I have some JSON formatted log files that I am copying to S3 so I can run Hive queries on them using Elastic Map Reduce. The script I use to copy the log files to S3 is written in Python.
Every once in a while I encounter a file with an incomplete line, typically at the end of the file. This causes any Hive queries that need that file to fail. I’ve been manually fixing the files by removing the bad line, but I’d like to integrate this step into my Python script to prevent these failures.

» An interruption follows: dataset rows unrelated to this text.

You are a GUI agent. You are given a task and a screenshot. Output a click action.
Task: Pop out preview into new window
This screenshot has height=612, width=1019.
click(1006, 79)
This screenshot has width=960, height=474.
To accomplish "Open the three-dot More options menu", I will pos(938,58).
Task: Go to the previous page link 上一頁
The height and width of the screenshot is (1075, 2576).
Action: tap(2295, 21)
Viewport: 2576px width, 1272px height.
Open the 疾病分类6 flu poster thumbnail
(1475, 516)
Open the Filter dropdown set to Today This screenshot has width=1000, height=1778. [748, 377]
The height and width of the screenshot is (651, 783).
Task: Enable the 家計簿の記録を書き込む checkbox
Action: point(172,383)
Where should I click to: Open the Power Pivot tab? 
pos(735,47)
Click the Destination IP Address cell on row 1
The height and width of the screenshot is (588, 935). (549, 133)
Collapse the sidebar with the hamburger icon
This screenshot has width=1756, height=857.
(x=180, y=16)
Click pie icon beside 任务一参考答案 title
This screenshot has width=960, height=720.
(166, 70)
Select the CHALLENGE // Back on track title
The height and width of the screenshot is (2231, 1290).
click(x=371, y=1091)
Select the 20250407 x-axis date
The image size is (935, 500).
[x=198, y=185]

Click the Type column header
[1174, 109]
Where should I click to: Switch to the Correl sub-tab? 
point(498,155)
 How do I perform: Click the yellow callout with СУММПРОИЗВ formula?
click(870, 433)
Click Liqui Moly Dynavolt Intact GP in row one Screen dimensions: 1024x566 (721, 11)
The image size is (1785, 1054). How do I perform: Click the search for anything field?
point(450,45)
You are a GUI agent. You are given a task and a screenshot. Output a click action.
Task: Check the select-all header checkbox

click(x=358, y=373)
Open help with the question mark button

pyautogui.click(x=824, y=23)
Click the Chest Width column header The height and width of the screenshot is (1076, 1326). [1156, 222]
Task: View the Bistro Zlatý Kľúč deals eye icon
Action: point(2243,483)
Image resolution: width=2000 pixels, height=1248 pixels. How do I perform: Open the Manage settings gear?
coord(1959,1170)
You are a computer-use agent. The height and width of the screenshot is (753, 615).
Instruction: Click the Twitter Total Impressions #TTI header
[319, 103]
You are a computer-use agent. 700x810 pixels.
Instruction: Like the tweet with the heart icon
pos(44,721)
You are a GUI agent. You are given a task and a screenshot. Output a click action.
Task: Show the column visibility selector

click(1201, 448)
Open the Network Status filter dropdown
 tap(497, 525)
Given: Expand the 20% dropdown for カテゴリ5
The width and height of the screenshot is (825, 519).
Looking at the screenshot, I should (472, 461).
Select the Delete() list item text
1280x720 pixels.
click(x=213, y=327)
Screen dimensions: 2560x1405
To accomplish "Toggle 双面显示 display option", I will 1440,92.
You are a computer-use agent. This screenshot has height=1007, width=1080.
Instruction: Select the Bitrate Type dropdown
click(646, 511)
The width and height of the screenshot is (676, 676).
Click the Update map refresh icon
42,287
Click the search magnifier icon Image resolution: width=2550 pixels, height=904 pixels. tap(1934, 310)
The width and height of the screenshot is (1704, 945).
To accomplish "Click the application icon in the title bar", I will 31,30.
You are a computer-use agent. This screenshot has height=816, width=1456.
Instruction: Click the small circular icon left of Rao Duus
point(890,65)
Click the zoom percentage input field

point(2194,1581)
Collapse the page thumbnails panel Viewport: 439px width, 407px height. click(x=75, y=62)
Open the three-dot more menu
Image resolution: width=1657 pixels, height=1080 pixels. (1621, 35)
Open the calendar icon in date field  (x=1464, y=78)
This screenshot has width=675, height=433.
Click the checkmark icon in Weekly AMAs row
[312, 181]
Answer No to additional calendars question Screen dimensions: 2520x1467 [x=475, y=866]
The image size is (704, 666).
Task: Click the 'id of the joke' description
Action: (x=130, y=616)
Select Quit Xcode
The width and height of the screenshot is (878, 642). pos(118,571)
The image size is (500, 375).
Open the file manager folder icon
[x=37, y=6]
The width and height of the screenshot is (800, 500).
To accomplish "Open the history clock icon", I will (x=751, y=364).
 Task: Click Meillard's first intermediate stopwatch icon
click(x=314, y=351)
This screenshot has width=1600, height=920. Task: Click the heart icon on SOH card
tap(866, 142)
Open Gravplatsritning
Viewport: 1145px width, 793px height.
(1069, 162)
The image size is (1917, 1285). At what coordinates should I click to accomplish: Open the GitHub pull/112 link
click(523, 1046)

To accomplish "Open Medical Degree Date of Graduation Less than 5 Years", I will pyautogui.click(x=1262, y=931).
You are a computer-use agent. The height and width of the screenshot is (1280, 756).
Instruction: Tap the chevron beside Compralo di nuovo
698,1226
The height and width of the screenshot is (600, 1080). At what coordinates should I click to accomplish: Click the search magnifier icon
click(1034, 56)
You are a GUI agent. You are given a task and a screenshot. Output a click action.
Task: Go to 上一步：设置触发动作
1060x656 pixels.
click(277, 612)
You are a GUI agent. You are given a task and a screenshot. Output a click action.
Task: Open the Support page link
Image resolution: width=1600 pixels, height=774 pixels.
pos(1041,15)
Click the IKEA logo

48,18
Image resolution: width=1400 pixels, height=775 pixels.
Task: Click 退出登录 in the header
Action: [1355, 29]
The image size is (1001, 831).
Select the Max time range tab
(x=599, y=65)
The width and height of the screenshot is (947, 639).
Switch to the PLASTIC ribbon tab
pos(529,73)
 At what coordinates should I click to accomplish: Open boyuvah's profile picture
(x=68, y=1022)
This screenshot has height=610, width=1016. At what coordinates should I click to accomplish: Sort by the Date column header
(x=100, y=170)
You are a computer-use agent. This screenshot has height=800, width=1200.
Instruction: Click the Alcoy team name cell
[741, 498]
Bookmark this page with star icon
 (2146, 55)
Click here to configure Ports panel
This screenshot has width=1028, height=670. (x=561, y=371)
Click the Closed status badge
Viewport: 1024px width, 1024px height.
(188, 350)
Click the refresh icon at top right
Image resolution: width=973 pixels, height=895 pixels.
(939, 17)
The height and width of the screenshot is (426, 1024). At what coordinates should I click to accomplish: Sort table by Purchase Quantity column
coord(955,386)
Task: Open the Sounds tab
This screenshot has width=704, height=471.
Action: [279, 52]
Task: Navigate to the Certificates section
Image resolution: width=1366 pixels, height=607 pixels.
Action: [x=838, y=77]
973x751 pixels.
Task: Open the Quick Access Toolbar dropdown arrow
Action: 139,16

Here’s an example of the type of file I’m working with:
{"logLine":{"browserName":"FireFox","userAgent":"Mozilla/5.0 (Windows NT 5.1; rv:5.0) Gecko/20100101 Firefox/5.0"}}
{"logLine":{"browserName":"Pre","userAgent":"Mozilla/5.0 (X11; Linux x86_64) AppleWebKit/534.24 (KHTML, like Gecko; Google Web Preview) Chrome/11.0.696 Safari/534.24"}}
{"logLine":{"browserName":"Internet Explorer","userAgent":"Mozilla/4.0 (compatible; MSIE 7.0; Windows NT 6.1
In that case I want to remove the last line since it’s incomplete. I know it’s incomplete because it’s missing the end of line character(s), and also because it’s not valid JSON due to the missing end quote and curly braces.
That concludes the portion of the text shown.